In furtherance of his investigation, Det. Walker reviewed tapes of telephone calls between Gary and his girlfriend, during which it is alleged he said, "they got both of us." Det. Walker asserts that in one phone call between Breaux and Bernard, "Bernard asked if Breaux had kept his mouth shut, and Breaux responded that he didn't say nothing about what happened." Det. Walker further asserts that, during the same call, Bernard instructed Breaux not to say anything that would incriminate himself and "she would do everything in her power to get him out of jail and he better walk a straight line when he got out." (Doc. 45-3 at ¶ 27). Det. Walker attests that, in another call, Bernard told Breaux that she "had taken care of the suitcase that was in his room." (Id. at ¶ 28).

Det. Walker interviewed Trosclair again on February 26, 2013. During this interview, Trosclair stated that Bernard contacted him at his residence through a friend. (Id. at ¶ 29). Trosclair also told Det. Walker that Bernard transported him the LPSO, where he wrote exactly what Bernard told him to write in his statement. (Id. at ¶ 33). After being informed of the content of the telephone calls made by Gary and Breaux from jail, Trosclair told Det.

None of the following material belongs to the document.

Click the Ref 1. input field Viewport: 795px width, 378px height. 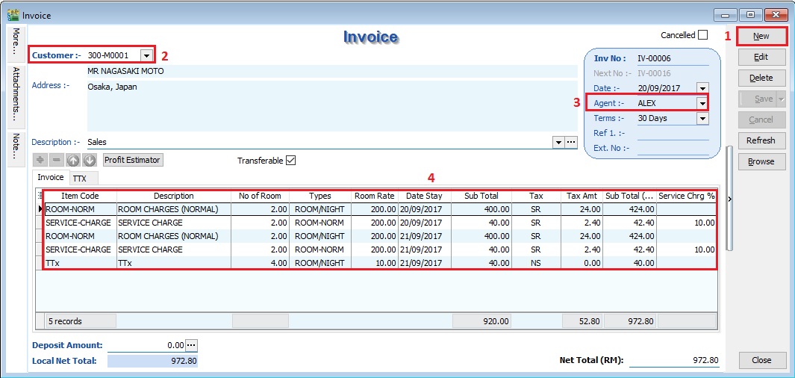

Walker that he could not be sure of the identity of the gunman because of the mask, but did not believe Breaux would do that to him because they are "acquaintances[.]" (Id. at ¶ 30-31). Additionally, Trosclair stated that Bernard paid Trosclair's friend, Daniel Harmon, $100 in exchange for help in locating Trosclair. Trosclair also asserted that Bernard paid him $20 to give his recent written statement recanting his identification of Breaux as the masked gunman. (Id. at ¶ 32; written statement of Trosclair dated 2/26/13 at Exhibit A-5).

Det. Walker interviewed Harmon on February 27, 2013. Det. Walker attests that Harmon corroborated Trosclair's story, explaining that "a woman claiming to be Breaux's mother stopped him while he was walking in his neighborhood, and . . . paid him $100 . . . [in exchange for Trosclair's whereabouts]. (Doc. 45-3 at ¶ 34; written statement of Harmon dated 2/27/16 at Exhibit A-6).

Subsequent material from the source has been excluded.